My favourite is one of the simplest - La Femme Infidele, in which Chabrol displays an irrestistible logic and an ironic humour that never gets in the way of the horrific implications of the story. Michel Bouquet is the husband who suspects his wife of having a lover, gradually discovers that he is right, and - not entirely on purpose - kills the man (Maurice Ronet). He then has to get rid of the body without telling his wife (Audran). But she discovers, and so eventually do the police.

Instead of giving him away, the femme infidele, realising how much he loves her, keeps mum. They are, after all, both culpable. Finally, however, the evidence against him is too great and he has to give himself up. He leaves her with the words "I love you madly" and we believe she loves him too. This is a very emotional film, but the way Chabrol depicts that emotion is cumulative rather than baldly stated. The control is absolute throughout, and makes the finale all the more moving.

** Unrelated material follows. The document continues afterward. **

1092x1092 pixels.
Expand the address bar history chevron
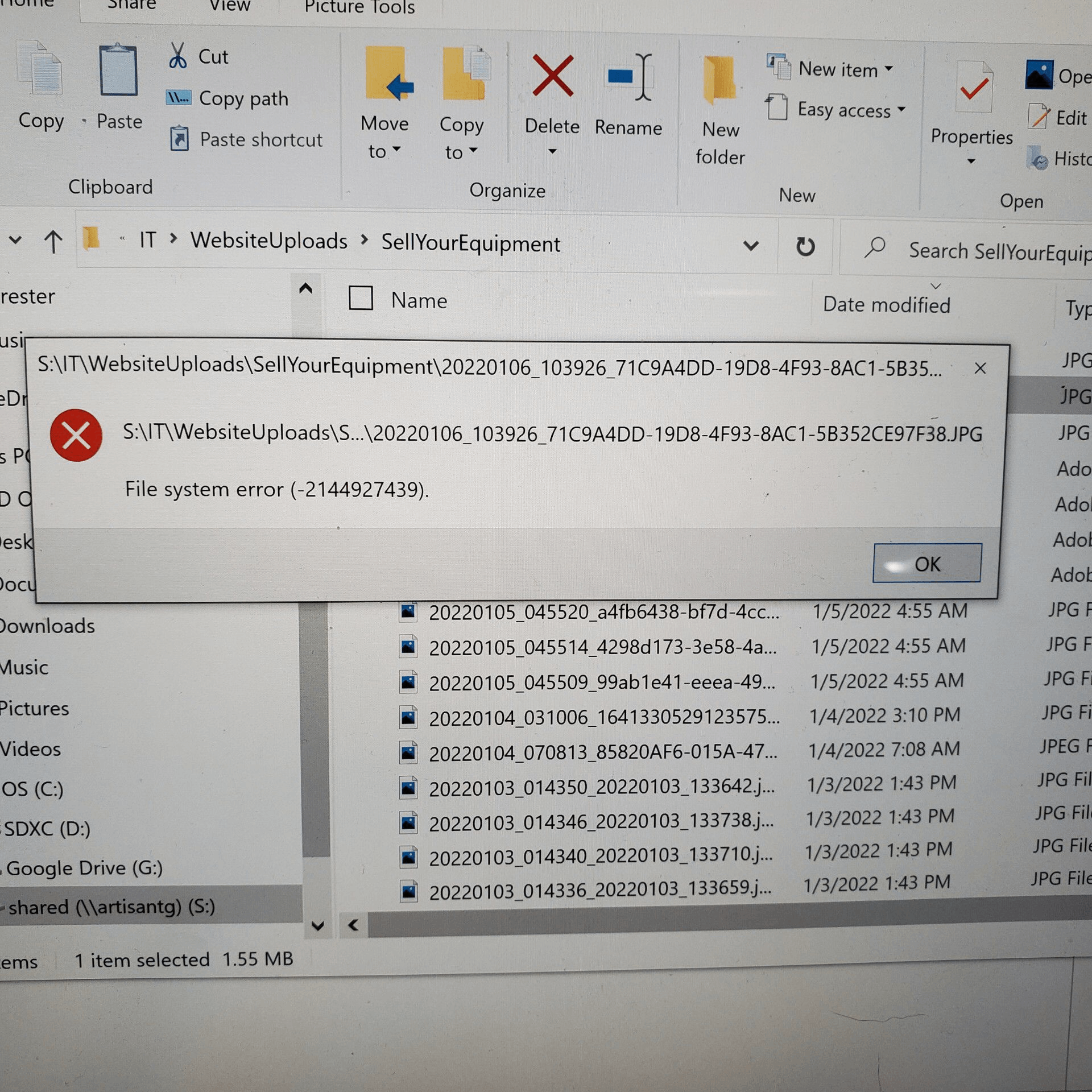point(751,246)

One of the best sequences, which manages to be very funny as well as heart-stopping, is when the husband decides to introduce himself to the lover. At first he is polite and matter-of-fact. But as the unsuspecting boyfriend expounds on the extraordinary nature of the woman with whom he is infatuated, nerves snap and the murder results. We see that the husband never really knew his wife, and that's where his anger comes from.

Another amazing section of the film concerns this urbane man's efforts to cover up all traces of his crime - cleaning the flat, dragging the body to his car in a weighted sack and finally heaving it into a nearby lake. This has been done so often before and since in film, but seldom with a greater sense of what such an awful process must be like.

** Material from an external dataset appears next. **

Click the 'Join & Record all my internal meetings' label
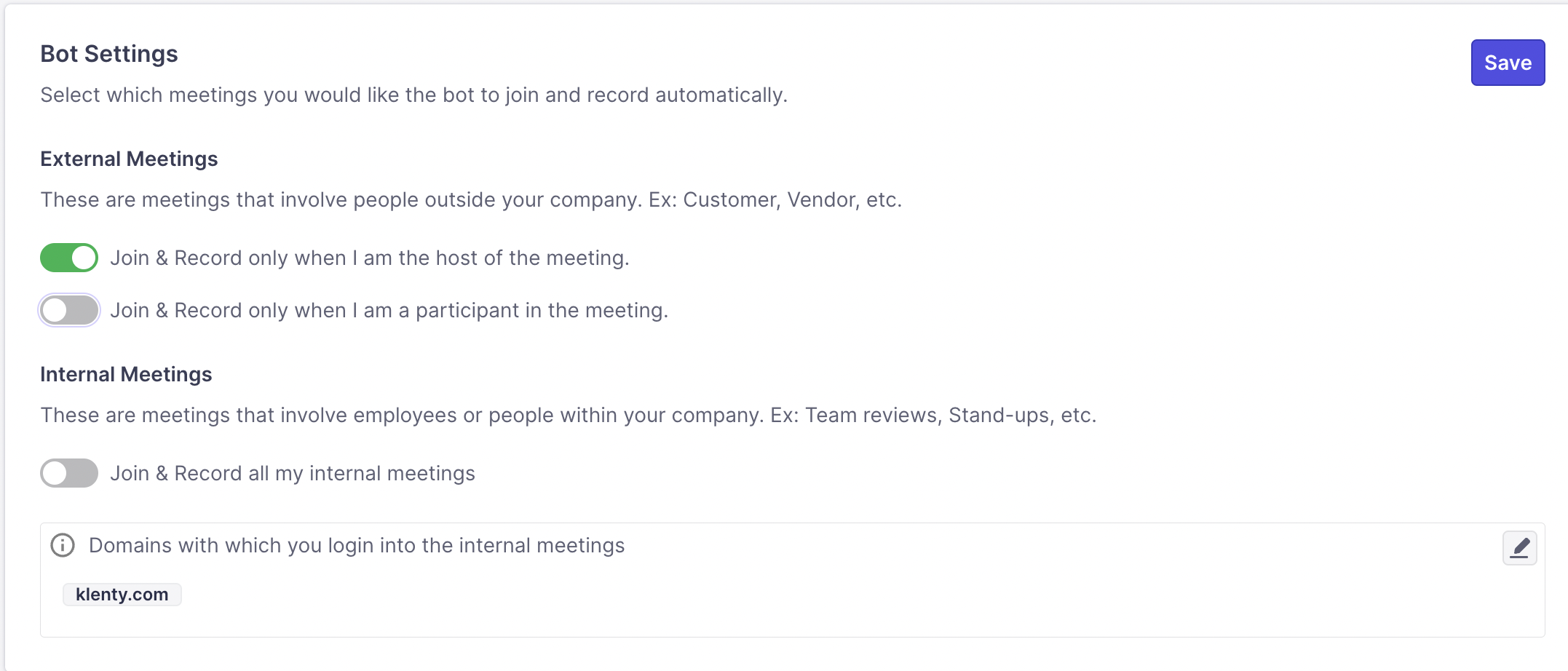 coord(293,473)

But, all the way through, what could have been just another thriller becomes much more than that. It is also a passionate love story, with its share of intense irony and a pervading sense of the quirkiness of fate.

Perhaps the most famous of Chabrol's six golden thrillers is Le Boucher (the Butcher), in which a psychotic village butcher is driven to murder by his unrequited passion for the local schoolteacher (Audran again). This may be an even better film than La Femme Infidele. But then, this was a period when Chabrol seemed to be at the height of his powers.

Hitchcock, whom Chabrol greatly admired, was a considerable influence on his best work, particularly as Chabrol examines the nature of guilt and more often than not decides that the victim is as culpable as the so-called criminal.

But Chabrol was a different kind of stylist, equally cynical but basically more of a humourist - and thus more humane. I once had lunch with him in Paris, which was an amusing affair at which murder was nearly committed when the time came to pay the bill. "Oh, and by the way,' he said, as the talk turned to a studious British critic who always praised his work in very intellectual terms, "Give my regards to -. He invents my films so beautifully."